Ясперс. Вы обращаете внимание на скверные, очень скверные факты. Я, как и вы, бываю удручен, когда узнаю и представляю себе такие вещи.
Я ничего не смягчаю, но прежде всякой критики, которую я хочу предать гласности, постоянно ссылаясь на факты, чтобы эти факты не забывались народом, мне хотелось бы выдвинуть один тезис: предварительное условие всякой нашей критики – существование Федеративной республики. До всякой критики мы должны ответить себе на вопрос: хотим мы этого государства или мы его не хотим? Если не хотим, то вывод один: надо готовить революцию, государственную измену. Если хотим, то мы должны делать все, что можем, чтобы улучшить его. А для этого нужно не только указывать на уйму плохого в частностях и пока даже в некоторых главных основах, но и замечать, выделять и поощрять хорошее.
Аугштейн. Если мне позволено вернуться к сказанному вами раньше – что наше государство должно начать заново и как бы сломать мосты к преступному государству, – то это подводит нас еще к одному аргументу, который выдвигают противники продления срока давности.
Говорят, например: не годится, чтобы наказывали одних только немцев, и притом наказывали до седьмого колена. Видным выразителем такого взгляда был бывший федеральный министр Штраус, который сказал, что это «подрыв правосознания человечества и фальсификация истории, ибо служит свидетельством, будто одни немцы совершали военные преступления».
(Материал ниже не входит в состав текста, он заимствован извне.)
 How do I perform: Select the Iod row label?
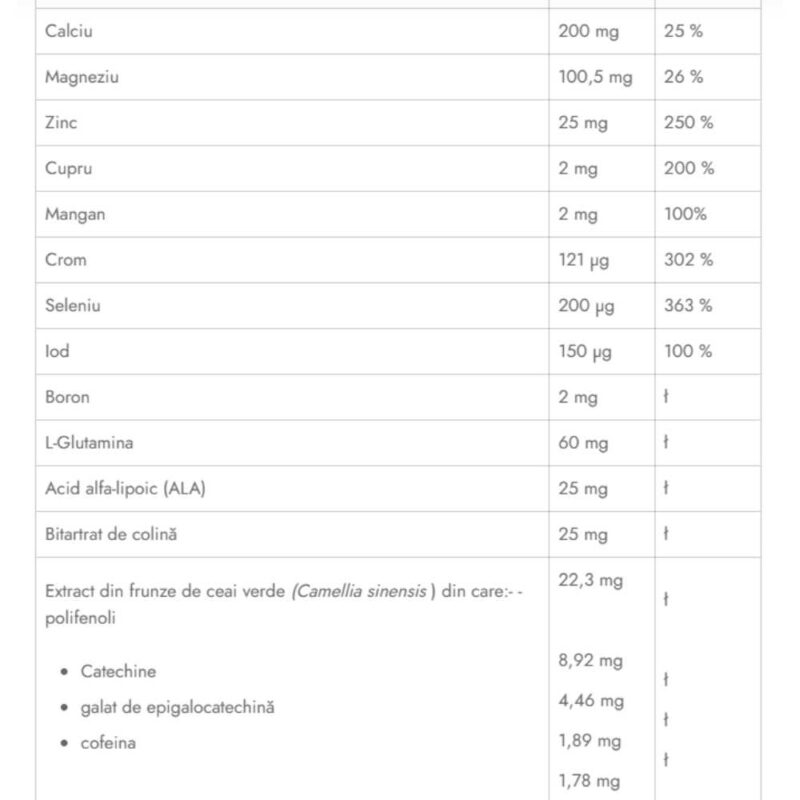pos(57,351)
Я думаю все-таки, что в этом аргументе, несомненно, отражающем распространенное в Германии, хотя, может быть, и нежелательное для нас мнение, – что в этом аргументе следует разобраться.
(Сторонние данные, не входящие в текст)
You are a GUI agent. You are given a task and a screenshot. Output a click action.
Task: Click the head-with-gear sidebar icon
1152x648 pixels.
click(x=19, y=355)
Ясперс. Аргумент этот не был бы нежелателен, если бы он был верен. Но он не замечает коренного различия между военными преступлениями и преступлениями против человечества. Военные преступления – это преступления против человечности. Преступления против человечности – к сожалению, эта разница так ясна только в немецком языке, различающем человечность и человечество, – преступления против человечности – это все мерзости, что именуются военными преступлениями и совершены в отношении врага. Преступление же против человечества – это притязание решать, какие группы людей и народы вправе или не вправе жить на земле, и осуществлять это притязание путем истребления. Сегодня это называют геноцидом.
Геноцид означает в принципе исполнение приговора, вынесенного другой группе людей, народу, который не должен жить на земле. Кто притязает на такой приговор и исполняет его, тот преступник перед человечеством. Такие действия совершались против евреев, цыган, душевнобольных. Все, кто это понял (первой – Ханна Арендт), заявляют сегодня с ясным теперь сознанием: никто не имеет права решать, что какая-то группа народов существовать не должна. Кто на основании такого приговора осуществляет истребление народов через какую-то организацию и в этом участвует, делает нечто принципиально отличное от всех преступлений, какие совершались доселе. Он действует против принципа, который заключен в принадлежности к роду человеческому как в таковой, в признании человека человеком. И поскольку он это делает, о нем можно сказать: с людьми, совершающими такое, человечество в свою очередь жить вместе не может.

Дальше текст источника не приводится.